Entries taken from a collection
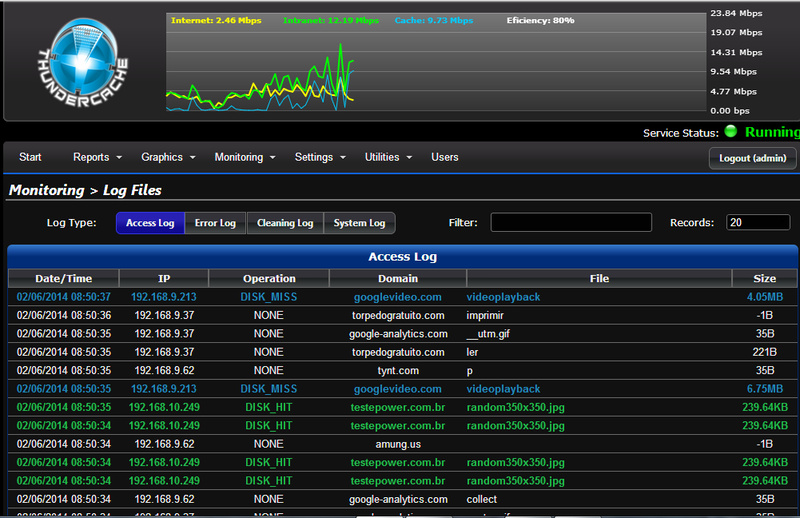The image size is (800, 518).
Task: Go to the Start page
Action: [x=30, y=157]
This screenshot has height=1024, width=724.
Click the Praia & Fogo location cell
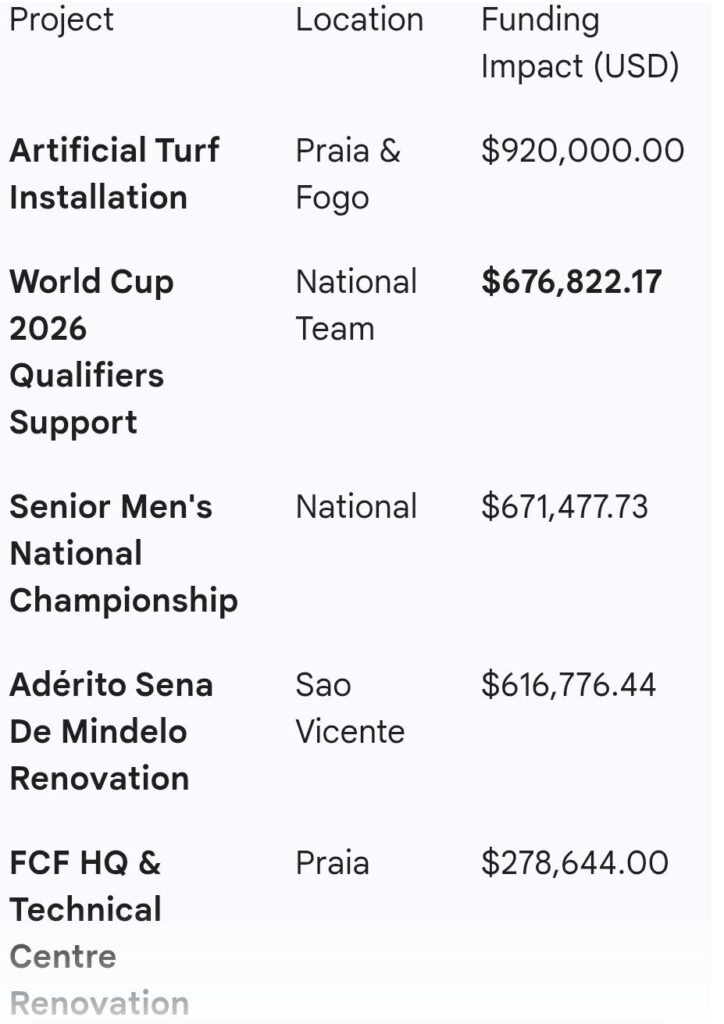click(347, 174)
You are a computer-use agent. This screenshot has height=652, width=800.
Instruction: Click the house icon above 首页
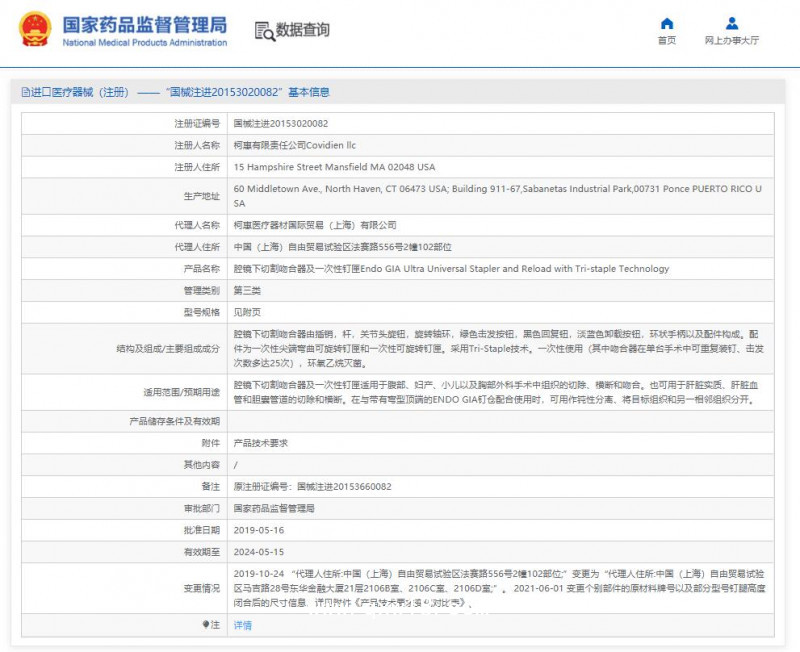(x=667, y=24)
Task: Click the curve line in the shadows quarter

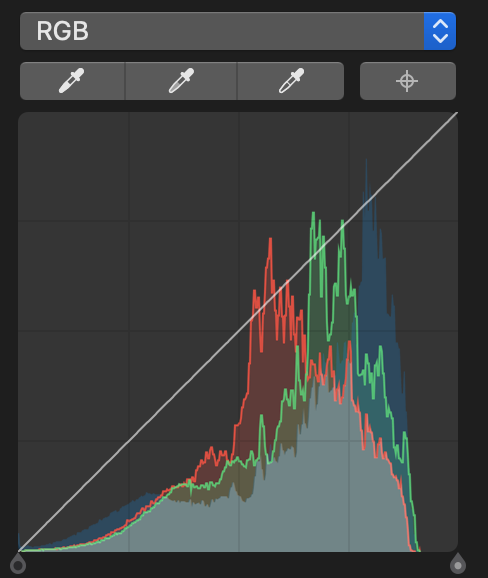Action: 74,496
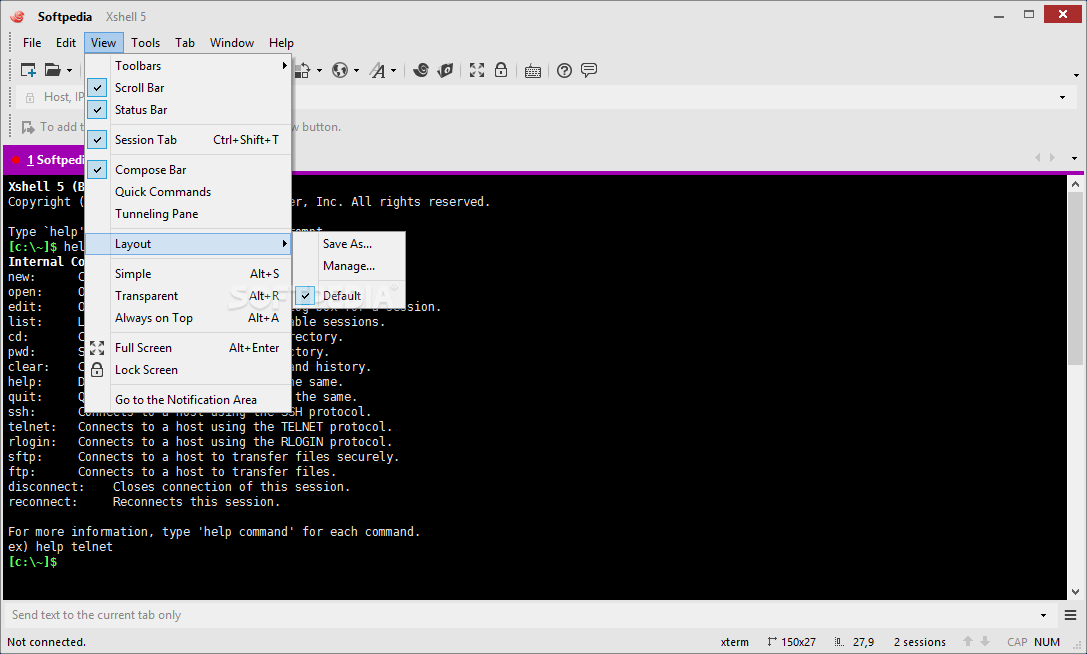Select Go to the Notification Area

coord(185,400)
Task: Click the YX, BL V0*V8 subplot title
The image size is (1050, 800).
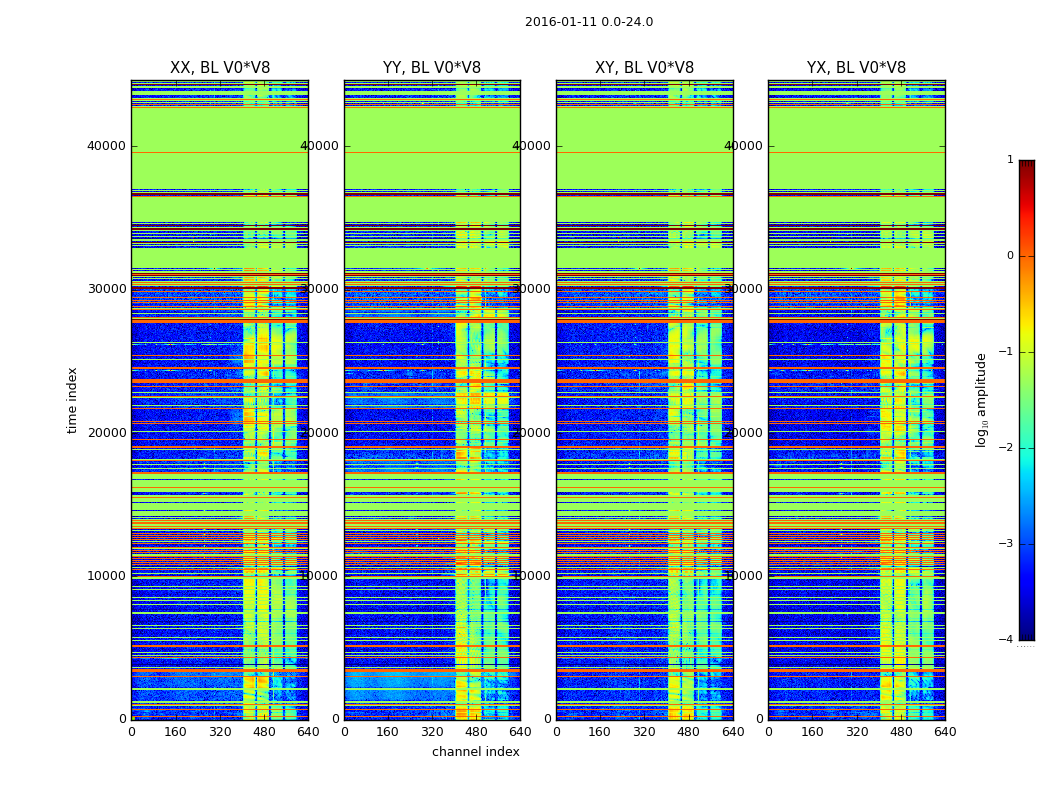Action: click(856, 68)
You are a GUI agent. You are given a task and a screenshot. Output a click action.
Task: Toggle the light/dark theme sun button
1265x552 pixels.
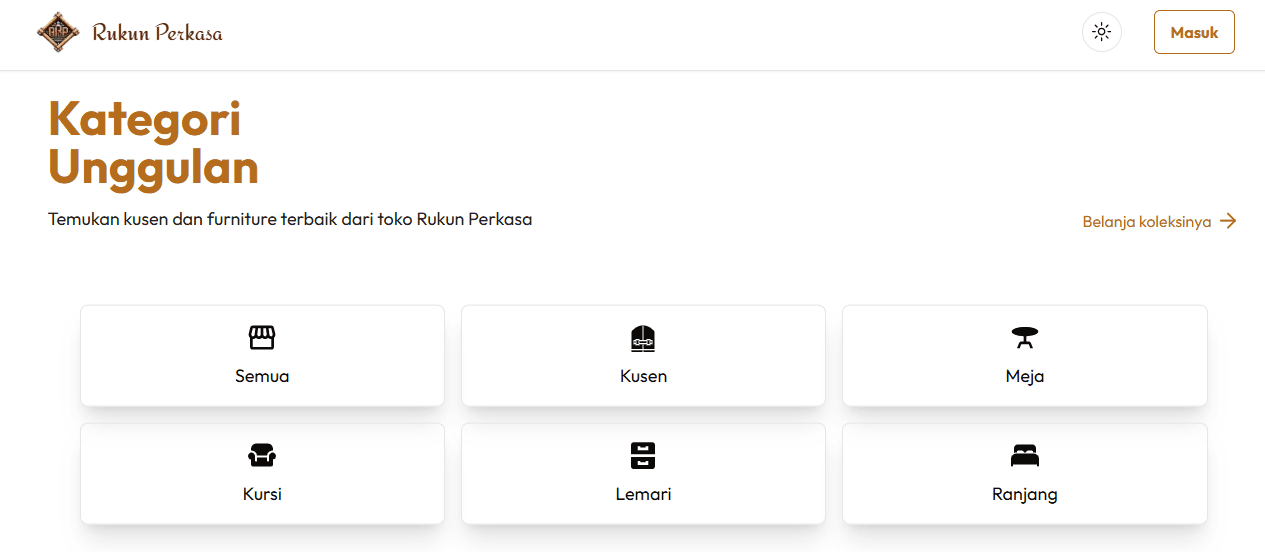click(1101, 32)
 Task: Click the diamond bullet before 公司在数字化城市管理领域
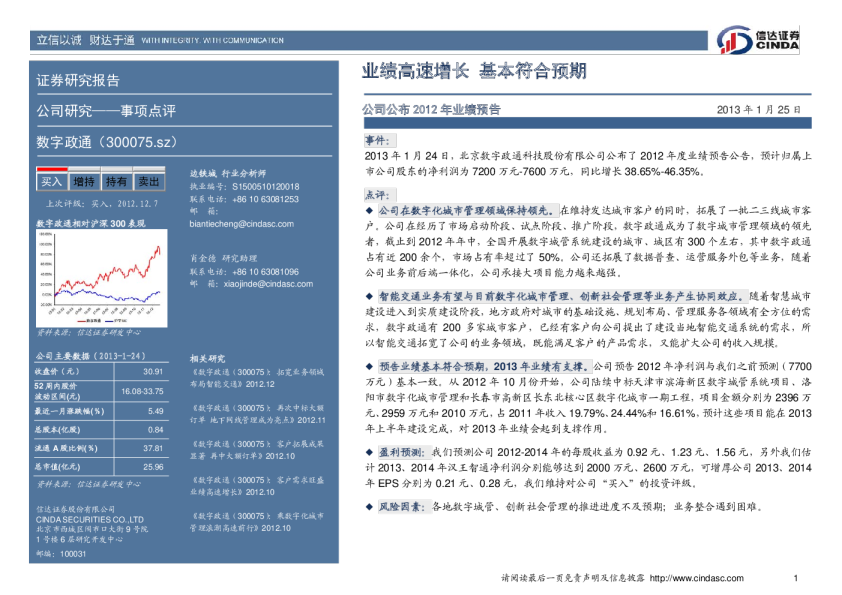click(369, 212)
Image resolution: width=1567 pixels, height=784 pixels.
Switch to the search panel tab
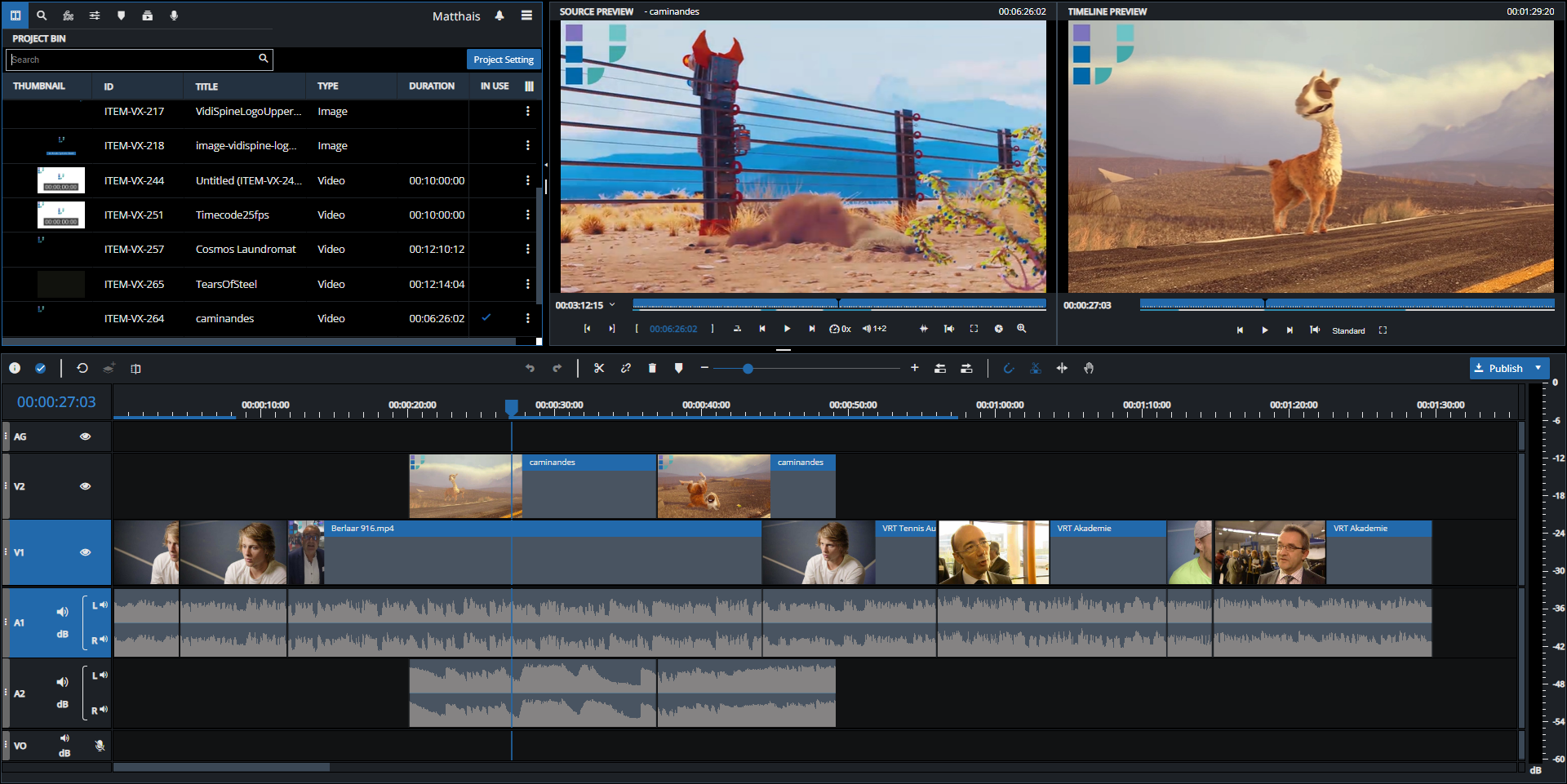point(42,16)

__Assignment__.
The lines to copy are those above that contain the string "width".

__Written answer__.
This screenshot has height=1024, width=724.
You are a computer-use agent. This screenshot has height=652, width=800.
Image resolution: width=1567 pixels, height=784 pixels.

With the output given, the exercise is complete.